Compiler optimizations on integer exponentation

The following code contains two functions that compute Lennard-Jones potentials, U(r) = 4\varepsilon \left(\frac{\sigma^{12}}{r^{12}} - \frac{\sigma^6}{r^6}\right) for all pairs of a set of 1000 particles.

The first function is the “obvious” one, which directly translates the formula above. In the second one I manually optimize the computation of the powers of \sigma and r .

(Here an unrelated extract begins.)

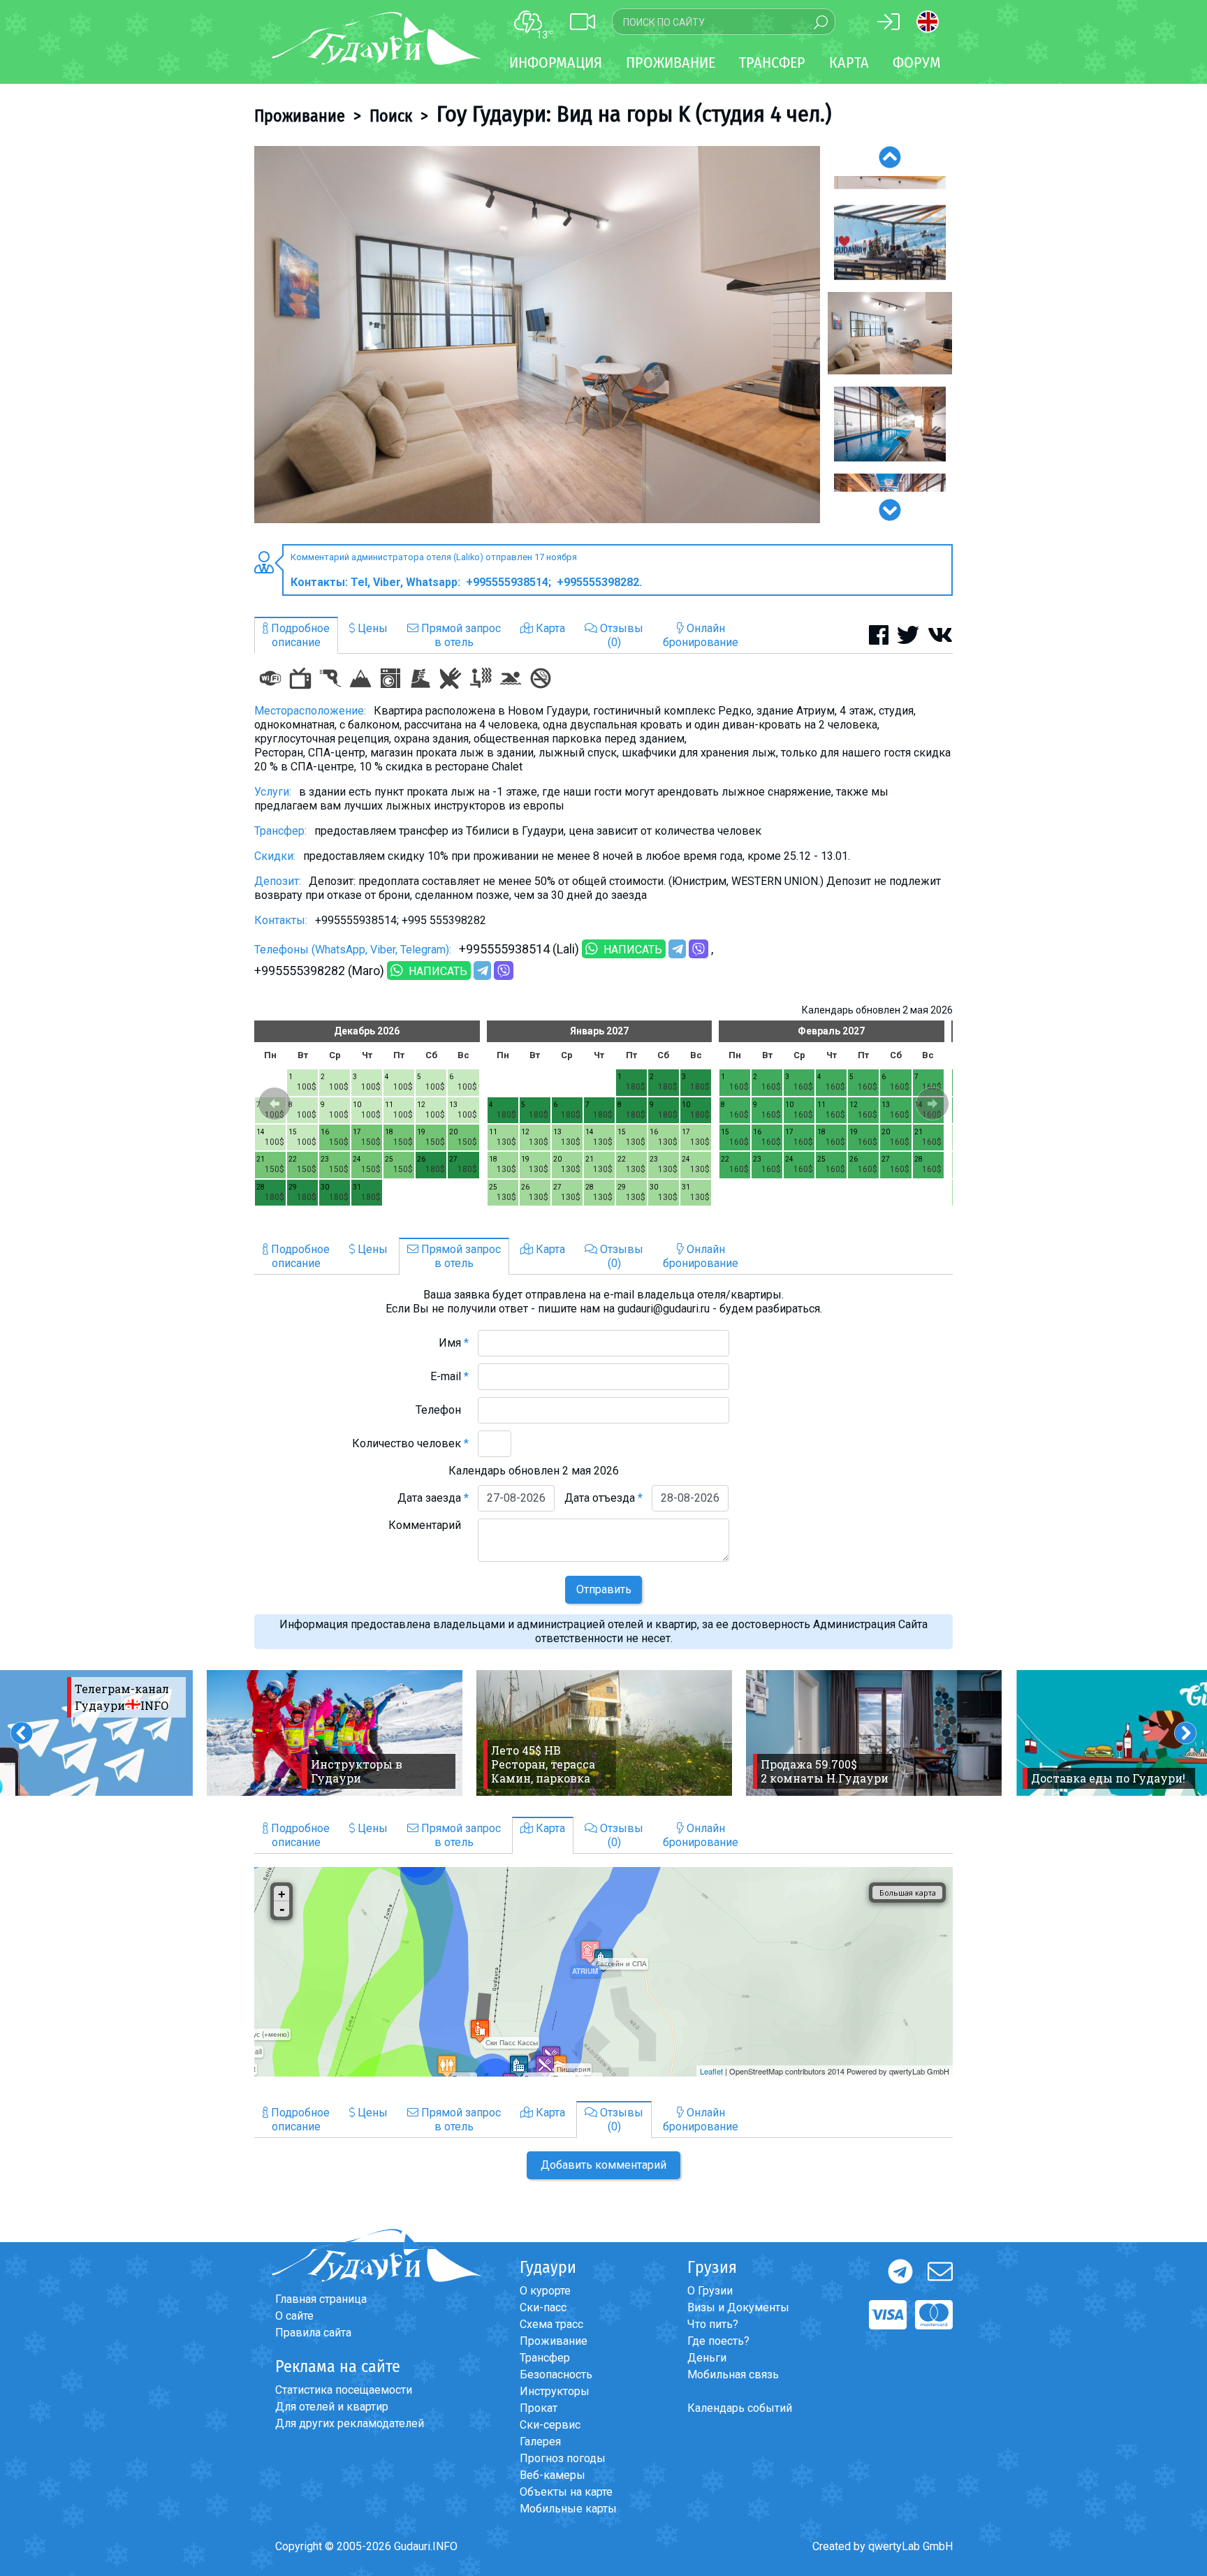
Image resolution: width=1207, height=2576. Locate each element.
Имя (454, 1342)
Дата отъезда (603, 1498)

The difference is way too large:

 77.724 ms (0 allocations: 0 bytes)
  1.802 ms (0 allocations: 0 bytes)
Code
using StaticArrays, LinearAlgebra, BenchmarkTools, Test

function lj1(x)
  eps = 2.0
  sig = 1.0
  u = 0.
  for i in 1:length(x)-1
    for j in i+1:length(x)
      r = norm(x[j] - x[i])
      u += 4*eps*(sig^12/r^12 - sig^6/r^6)
    end
  end
  return u
end

function lj2(x)
  eps = 2.0
  sig = 1.0
  sig6 = sig^6
  sig12 = sig6^2
  u = 0.
  for i in 1:length(x)-1
    for j in i+1:length(x)
      r = norm(x[j] - x[i])
      r3 = r^2*r
      r6 = r3^2
      r12 = r6^2
      u += 4*eps*(sig12/r12 - sig6/r6)
    end
  end
  return u
end


x = rand(SVector{2,Float64},1000)

@test lj1(x) ≈ lj2(x)

@btime lj1($x)

@btime lj2($x)

I would not be very concerned about this if this was actually a very performance-critical code, manually optimizing those exponents is not a big drama.

However, I am writing this code for a demonstration, hands-on, course on molecular dynamics, so having a code as close as possible as the text-formulas is important. In this case, in particular, the difference is the simulation taking 1 minute vs. taking 20 minutes, thus completely changing the flow of the course.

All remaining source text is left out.